L’effet immuno-suppresseur du paludisme est bien démontré mais on ne sait pas encore s’il s’agit d’un phénomène transitoire et partiel ou bien d’une modification totale de la réponse immune du sujet parasité. L’immuno-suppression proviendrait au moins en partie d’une altération des fonctions macrophagiques. En zone d’endémie, elle entraîne des conséquences évidemment considérables (fréquence et gravité des autres maladies transmissibles). Il est possible qu’elle explique en partie la gravité particulière de la rougeole chez les enfants africains à moins que n’intervienne la production d’une éventuelle substance mitogène qui modifierait chez ces enfants les caractéristiques du virus de la rougeole (comme pour l’action du paludisme sur le virus d’Epstein-Bahr et la survenue des lymphomes de Burkitt).

ANATOMIE PATHOLOGIE DU PALUDISME 

Au cours du paludisme, la rate, la moelle osseuse, les ganglions lymphatiques, le foie, les reins, le placenta et, dans les formes graves, le cerveau, sont le siège de lésions histologiques plus ou moins marquées. Dans l’ensemble, il s’agit d’atteintes congestives avec hyperplasie des cellules macrophagiques qui contiennent des granulations noires de pigment malarique, l’hémozoïne.
• La rate est toujours augmentée de volume dans le paludisme, elle est molle, congestive, fortement pigmentée avec une teinte gris-ardoisée ou noire, selon l’importance et la durée de l’infection. Histologiquement, les sinus sont dilatés, ils contiennent des érythrocytes parasités et de très nombreux macrophages. Dans les cordons de Billroth, les cellules du réticulum sont turgescentes, marquetées de pigment malarique qui apparaît sous forme de granules noirs de 1 à 2 microns de diamètre.
Dans le paludisme chronique (paludisme viscéral évolutif) la rate est énorme, congestive, très chargée en pigment. Il existe une hyperplasie lymphoplasmocytaire qui évolue vers la fibrose.
• La moelle osseuse est macroscopiquement brunâtre. A l’examen microscopique, on note des sinus très dilatés avec de nombreuses cellules pigmentées, les « leucocytes mélanifères ». La réaction normoblastique est constante et de nombreux parasites sont retrouvés, particulièrement dans le cas de P. falciparum.
• Les ganglions lymphatiques sont aussi le siège d’une congestion et d’une hyperplasie parenchymateuse avec, dans les ganglions mésentériques, des dépôts abondants de pigments.

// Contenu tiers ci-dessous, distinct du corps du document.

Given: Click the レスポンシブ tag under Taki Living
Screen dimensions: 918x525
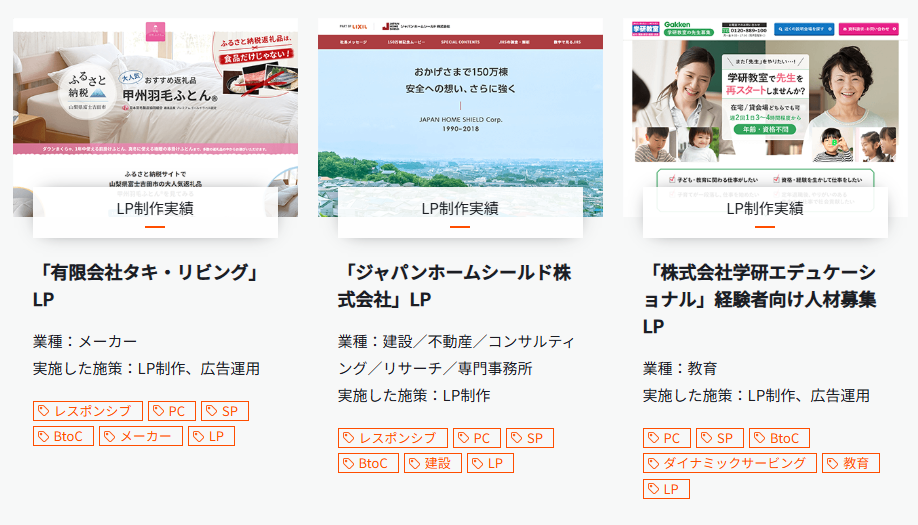Looking at the screenshot, I should tap(88, 411).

• Le foie est augmenté de volume, et présente une congestion importante, une couleur gris foncé ou ardoisé et devient compact. Microscopiquement, on observe une hyperplasie des cellules de Kupffer contenant du pigment malarique. Par la suite, les dépôts de pigment peuvent envahir les espaces portes, au sein d’un infiltrant lympho-histolcytaire. Les lésions parenchymateuses n’apparaissent que lors des accès pernicieux ou parfois des fièvres rémittentes bilieuses. On peut alors observer des stades variables de dégénérescence allant de la simple vacuolisation jusqu’à l’apparition de foyers de nécrose disséminée ou centro-lobulaire.

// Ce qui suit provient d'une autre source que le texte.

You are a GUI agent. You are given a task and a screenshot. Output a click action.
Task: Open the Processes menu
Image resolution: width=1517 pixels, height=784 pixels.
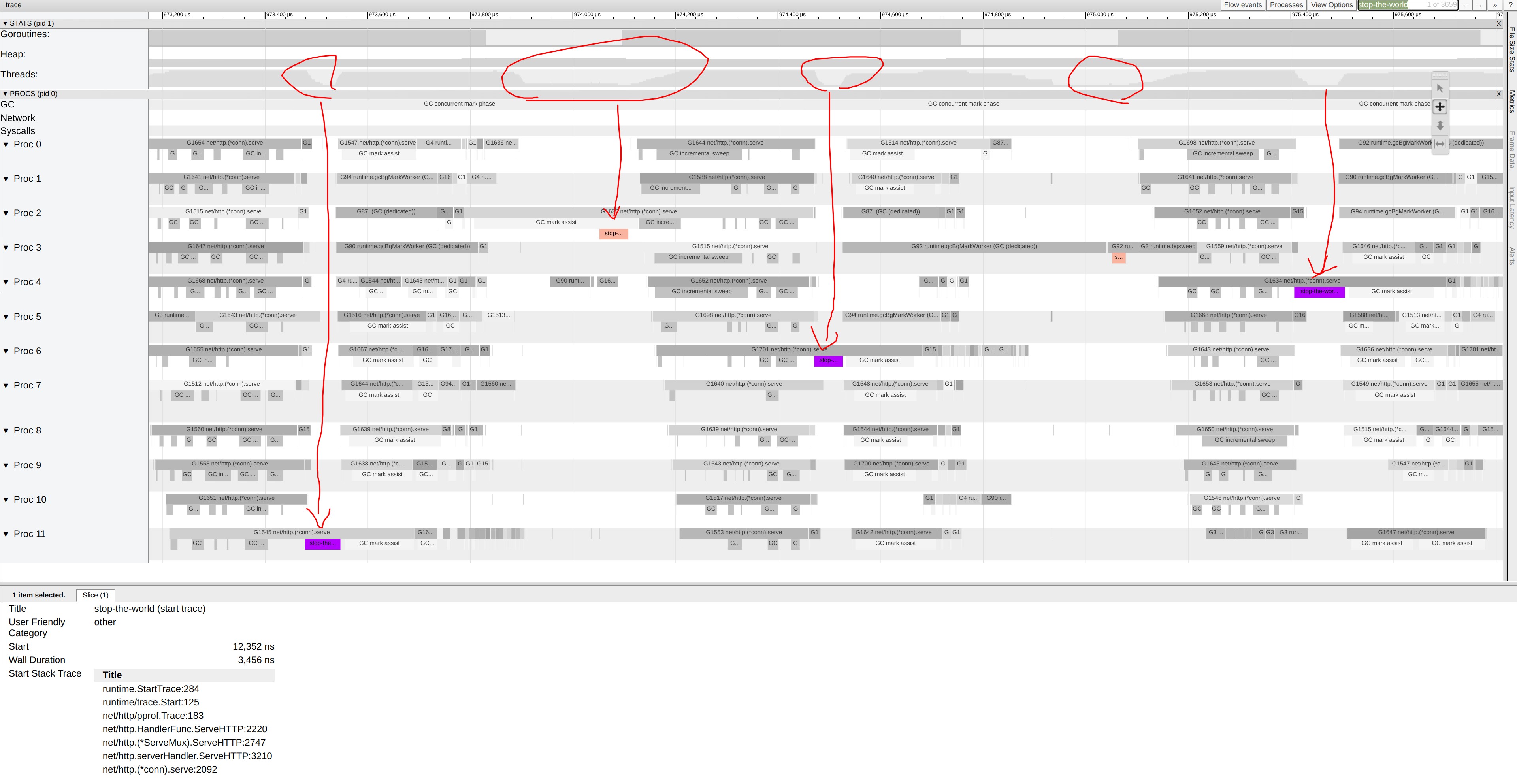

• Les reins sont au départ peu atteints dans le paludisme. Cependant au cours des accès pernicieux, les capillaires glomérulaires et interstitiels sont encombrés d’hématies parasitées et il existe une hyperplasie endothéliale. Dans la fièvre bilieuse hémoglobinurique, des lésions non spécifiques de tubulopathie aigue apparaissent. Enfin, le syndrome néphrotique associé au paludisme à P. falciparum est d’origine immuno-pathologique. Des dépôts d’immuns-complexes provoquent un épaississement irrégulier de la membrane basale et de l’endothélium des capillaires glomérulaires.